La historia del árbol más famoso de estas fechas la ofrece Estrella Rodríguez Gallar en su dossier «La Navidad a través del tiempo». En palabras de esta experta, para conocer su origen es necesario retrotraernos en el calendario hasta la época en que Tácito escribió su «Germania». Aproximadamente en el año 98.

Y es que, el autor señalaba ya en las páginas de su obra que los pueblos germanos veneraban a sus dioses en santuarios levantados en mitad de los bosques. «Y no sólo entre los indoeuropeos, diversos pueblos alrededor del mundo han creído en mayor o menor grado en la santidad o en la divinidad de los árboles», explica la autora.

Más allá del pueblo concreto que vio nacer el culto a los árboles, una de las leyendas más extendidas es que fue San Bonifacio (quien vivió entre los siglos VII y VIII) el que generalizó este símbolo navideño entre la cristiandad.

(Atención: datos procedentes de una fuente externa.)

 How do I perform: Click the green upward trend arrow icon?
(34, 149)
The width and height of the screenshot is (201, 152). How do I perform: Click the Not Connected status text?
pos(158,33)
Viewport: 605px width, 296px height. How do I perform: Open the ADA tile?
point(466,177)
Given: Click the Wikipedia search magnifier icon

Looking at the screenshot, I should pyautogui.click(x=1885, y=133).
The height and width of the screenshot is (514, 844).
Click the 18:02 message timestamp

Según explica Rodríguez en su obra, San Bonifacio se topó con el culto a los árboles mientras evangelizaba Europa como misionero. Al considerar estas tradiciones paganas, decidió erradicarlas y sustituirlas por una mucho más cristiana. «Entre sus cometidos se encontraba el de eliminar los símbolos paganos, y uno de ellos decidió que debía ser el árbol venerado», explica.

Se cuenta que, para ello, el religioso cogió un hacha y, ante la mirada de multitud de germanos, cortó uno de sus troncos sagrados. A continuación, plantó en su lugar un abeto (otras fuentes afirman un pino), símbolo del amor de Dios. Finalmente, adornó su obra con manzanas y velas. «Las manzanas simbolizaban las tentaciones y las velas representaban la luz de Cristo», añade la experta.

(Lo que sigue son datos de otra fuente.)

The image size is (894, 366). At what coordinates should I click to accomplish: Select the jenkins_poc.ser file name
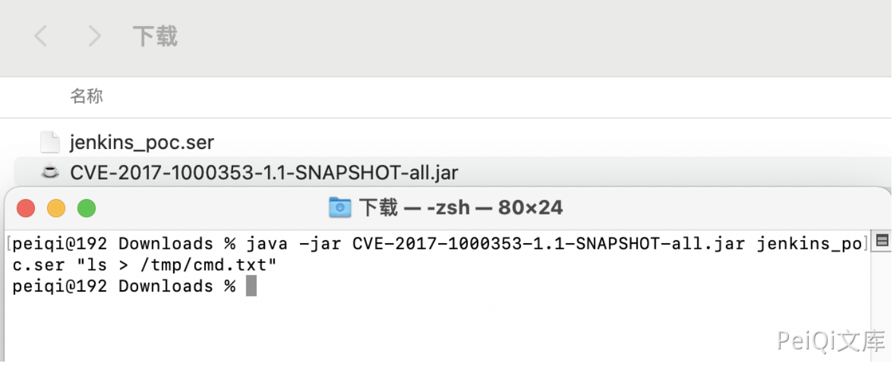[x=142, y=143]
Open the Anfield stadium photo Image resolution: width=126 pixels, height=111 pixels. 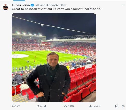point(54,58)
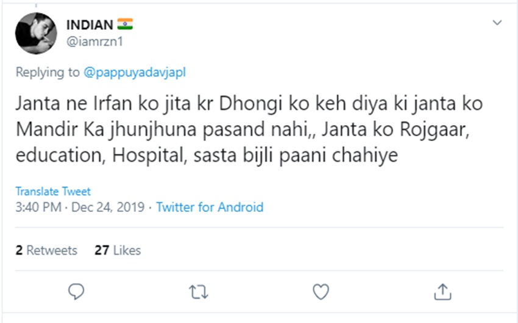Viewport: 518px width, 323px height.
Task: Click the Dec 24, 2019 date
Action: (108, 207)

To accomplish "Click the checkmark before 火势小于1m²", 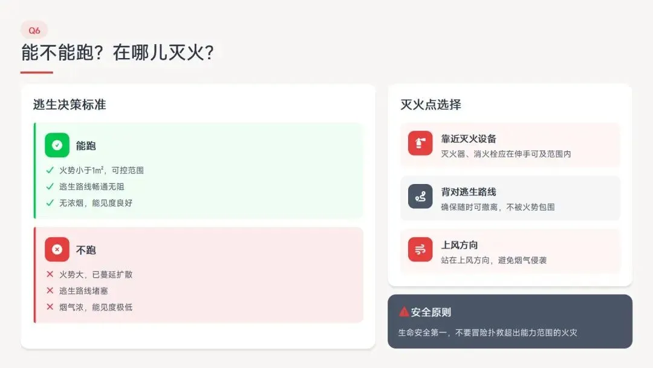I will coord(50,170).

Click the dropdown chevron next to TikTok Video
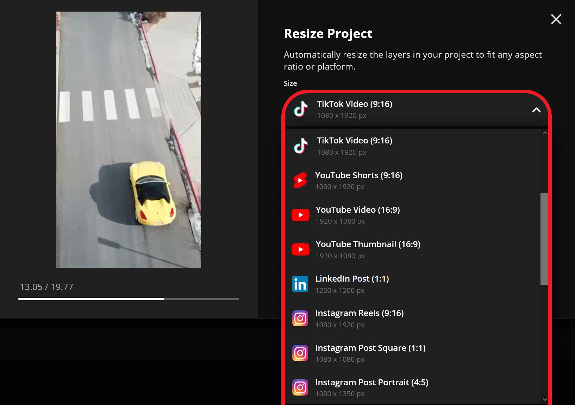click(537, 110)
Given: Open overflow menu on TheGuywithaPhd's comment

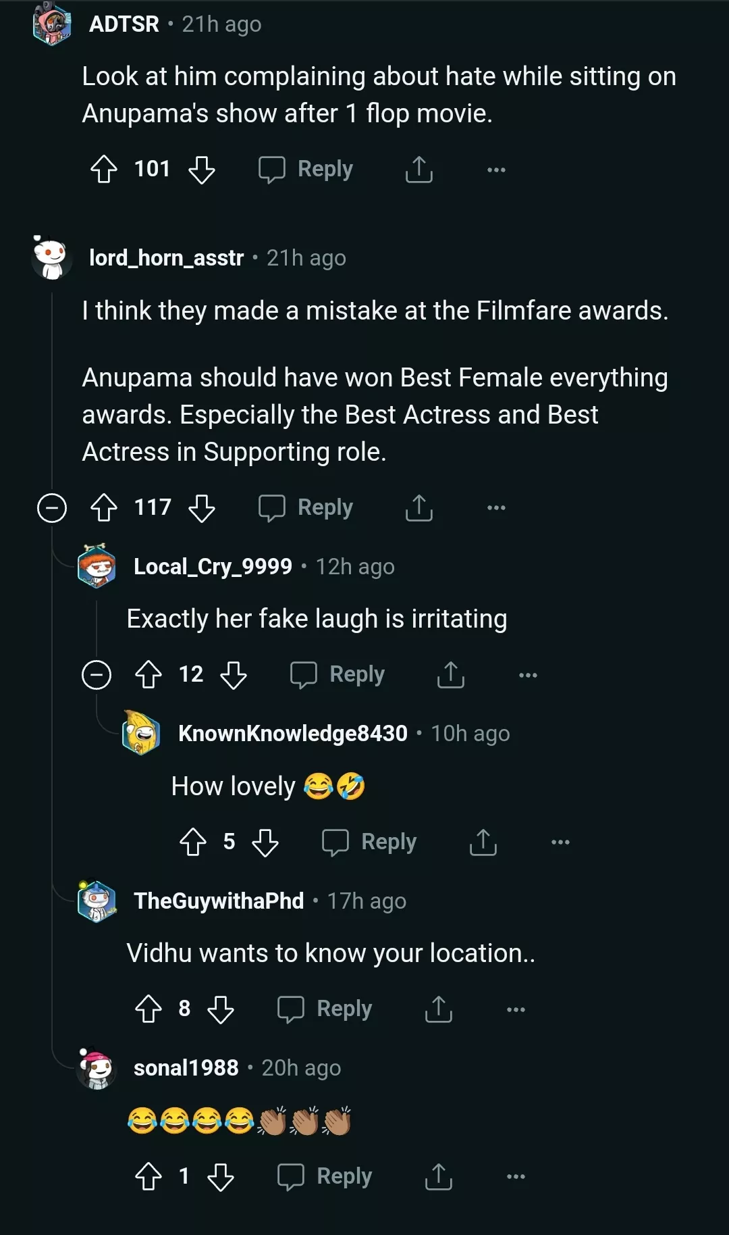Looking at the screenshot, I should click(x=516, y=1009).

Pero... ¿Por qué debajo dejamos regalos debajo de él? La respuesta desde el punto de vista espiritual la ofreció Benedicto XVI en 2015 usando las palabras de Juan Pablo II: «Generalmente, en el árbol decorado y a sus pies se colocan los regalos de Navidad. El símbolo se hace elocuente también desde el punto de vista típicamente cristiano: recuerda al ‘árbol de la vida’ (Cf. Génesis 2, 9), representación de Cristo, supremo don de Dios a la humanidad».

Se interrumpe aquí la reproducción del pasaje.